Patrik Lundqvist, director of technical marketing at Qualcomm, is clear about the need to diversify the 5G service provider model, to support more business models including private industrial networks – a vision his company also had for MulteFire. He believes 5G NR-U will enable more organizations, MNOs or not, to launch private networks in areas where WiFi has, until now, been the only viable choice, especially indoors – shopping malls, enterprise campuses and so on.
Das added that 5G NR-U would complement LTE in shared bands such as CBRS. “One exciting example is to use anchored NR-U with an anchor channel in CBRS spectrum, either LTE or 5G, and aggregate it with NR-U in unlicensed spectrum, either 5 GHz or 6 GHz, to boost bandwidth and capacity,” he said.
While equipment and devices supporting Rel-16 are expected to start coming to market in early 2021, handsets with 5G NR-U support may be a bit later.
And meanwhile, despite the disruptions inflicted by Covid-19, the 3GPP is already at work on Rel-17, which should be finalized in late 2021. The key elements were agreed at the end of last year, with a package of 24 projects approved.
Rel-17 will boost overall network capacity, coverage, latency, device power efficiency and mobility, like its predecessors. A specific focus is on further advances in Massive MIMO antennas to improve spectral efficiency, and there will be work on beam management for high frequency millimeter wave bands, multi-transmission-point operations and higher mobility.
Another project will look at techniques to improve coverage for both low and mmWave bands. One way to improve coverage will be to evolve Integrated Access and Backhaul (IAB), to help enable dynamic mesh network topologies – work on that has begun in Rel-16 but further evolution is targeted.
Other highlights include:
- Mechanisms to improve device power savings.
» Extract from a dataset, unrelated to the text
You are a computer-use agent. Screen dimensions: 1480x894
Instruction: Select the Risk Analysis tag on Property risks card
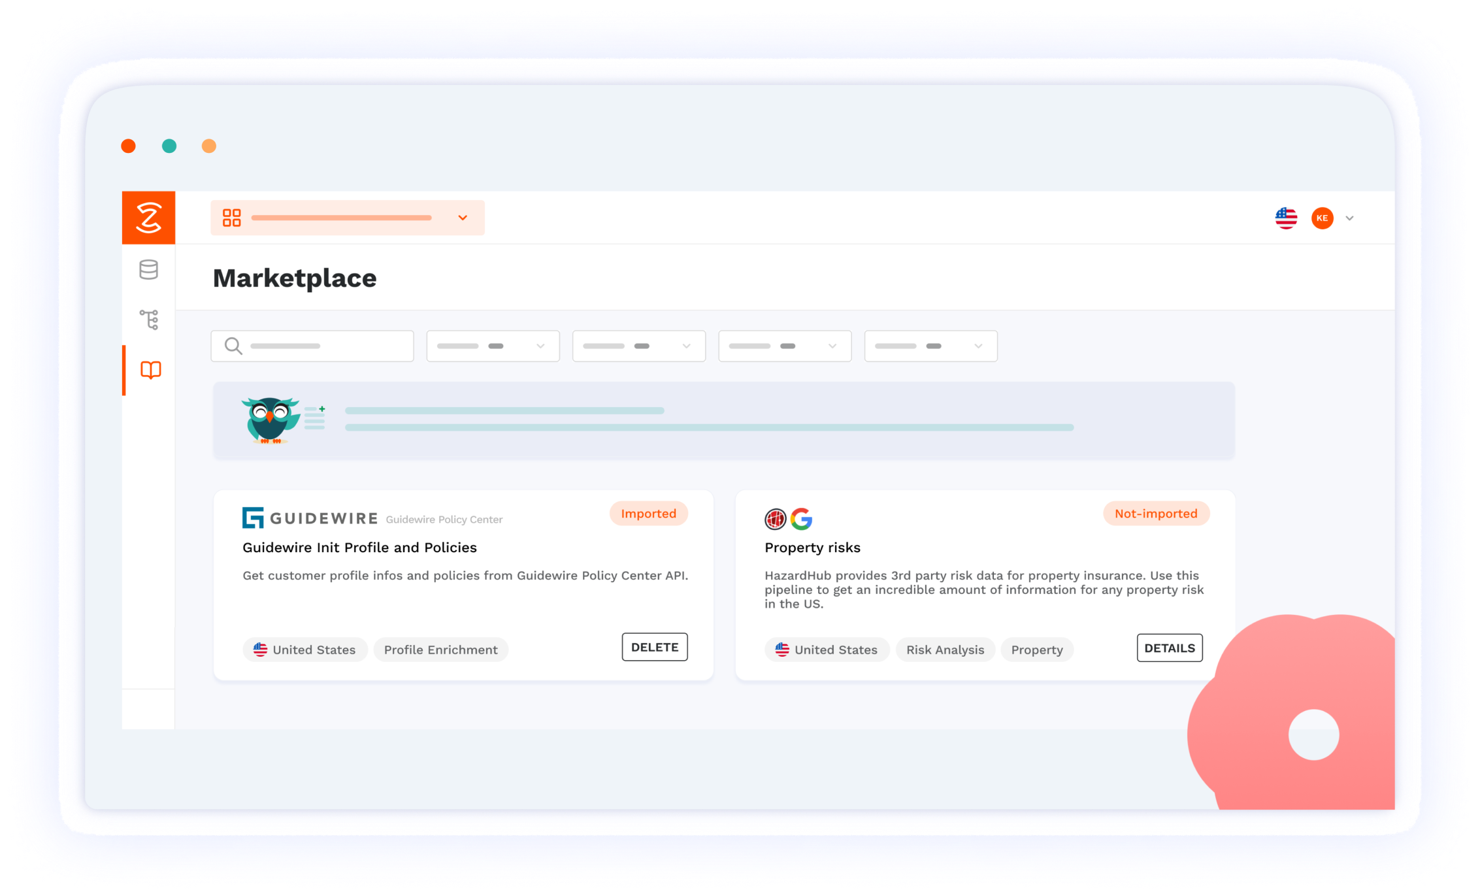(944, 649)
- Mechanisms to enhance NR+LTE and NR+NR dual connectivity combinations.
- Dynamic Spectrum Sharing improvements.
- Multi-SIM will be addressed in standards for the first time.
- Multicast for public safety and venue-casting, in addition to the LTE-based 5G terrestrial broadcast standards currently being completed.
- Accurate device positioning for industrial and IoT applications.
- ‘Boundless XR’, which uses edge cloud to improve XR experiences, will be part of Release 17 work to characterize the performance of 5G networks for AR/VR/XR use cases.
- Sidelink capabilities from automotive to smartphones and public safety, including sidelink support in battery-powered devices.
- Using Release 16 sidelink for relay.
- Enhancements of Release 16 work in satellite communication, RAN slicing and self-organizing networks.
Release 17 will expand the supported spectrum range beyond 52.6 GHz, initially into the newly extended 60 GHz band, recently identified by the World Radio Conference as an IMT band for some regions. Existing mmWave waveforms used in Releases 15 and 16, for bands such as 28 GHz, can be scaled to support the higher frequencies, but this will be validated and documented in Release 17.
Enhanced support for IoT applications will be encouraged with several projects, including NR-Light, a new class of devices that will be more capable than LTE-M or NB-IoT but will support different features and lower bandwidth than 5G NR eMBB/URLLC. NR-Light will occupy just 10 or 20 MHz of bandwidth and deliver 100Mbps of downlink and 50Mbps of uplink throughput, targeting it at use cases such as wearables, and industrial IoT cameras.
In parallel, 3GPP will continue to evolve LTE-M/NB-IoT to support ‘5G Massive IOT’. That will involve improving spectral efficiency and data rates for NB-IoT, and studying how the existing NB-IoT and LTE-M platforms can be adapted, with minimal changes, to support satellite transmissions.